Species-specific transformer models of bacterial gene order and content for genomic surveillance tasks
Species-specific transformer models of bacterial gene order and content for genomic surveillance tasks
Horsfield, S. T.; Wiatrak, M.; McInerney, J. O.; Bentley, S. D.; Colijn, C.; Lees, J. A.
AbstractTransformer models enable functionally meaningful representation of complex biological data, such as nucleotide or protein sequences. Existing foundation transformer models are trained on large multi-domain corpuses of unlabelled DNA or protein data, showing unmatched task generalisation. However, these foundation models are often outperformed on domain-specific tasks by models trained on taxonomically-constrained data, such as gene classification in prokaryotes. By extension, species-specific transformer models hold promise for targeted analyses, given sufficient training data are available. Epidemiological analysis of bacterial pathogens exemplifies the use-case of species-specific transformers, due to the wealth of genome data available, coupled with pathogen-specific analyses carried out during routine and outbreak surveillance. Here, we trained a transformer model, PanBART, on the gene content and gene order of two important and biologically distinct bacterial pathogens, Escherichia coli and Streptococcus pneumoniae, benchmarking against state-of-the-art non-transformer approaches for genomic epidemiology.
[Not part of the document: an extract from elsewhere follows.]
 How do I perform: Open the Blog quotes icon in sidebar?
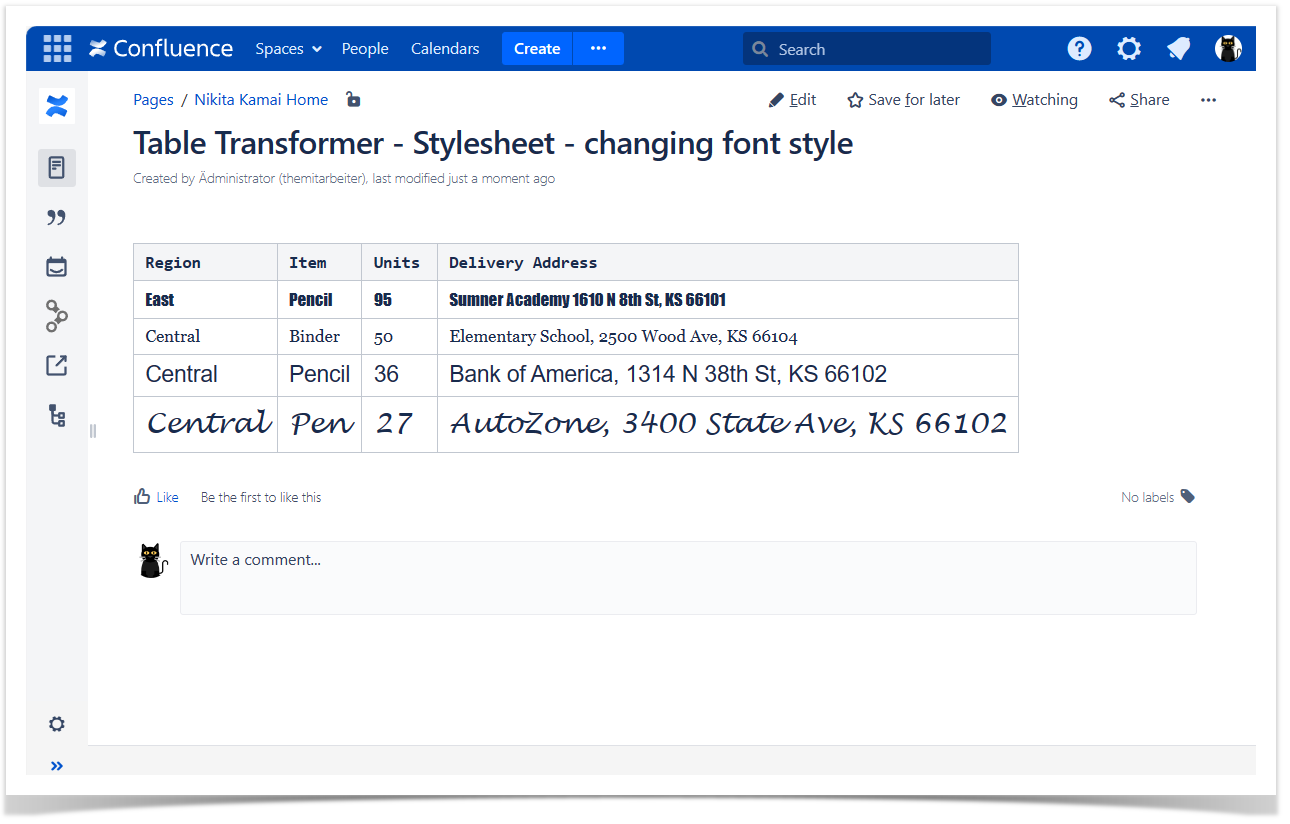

We show PanBART learns representations of population structure in an unsupervised manner, and can be used to accurately assign genomes to biologically-meaningful sequence clusters. PanBART is also able to identify emergent lineages, differentiating them from pre-existing lineages, and can accurately predict genomes likely to uptake genes involved in antibiotic resistance before a transfer event has occurred. Finally, PanBART can be used to conduct co-selection analysis to identify pairs of genes likely to be found together. Our work demonstrates that species-specific transformer models can be employed in many critical public health scenarios. We lay the groundwork for wider application of such models in epidemiological analysis, and provide scenarios where such models excel.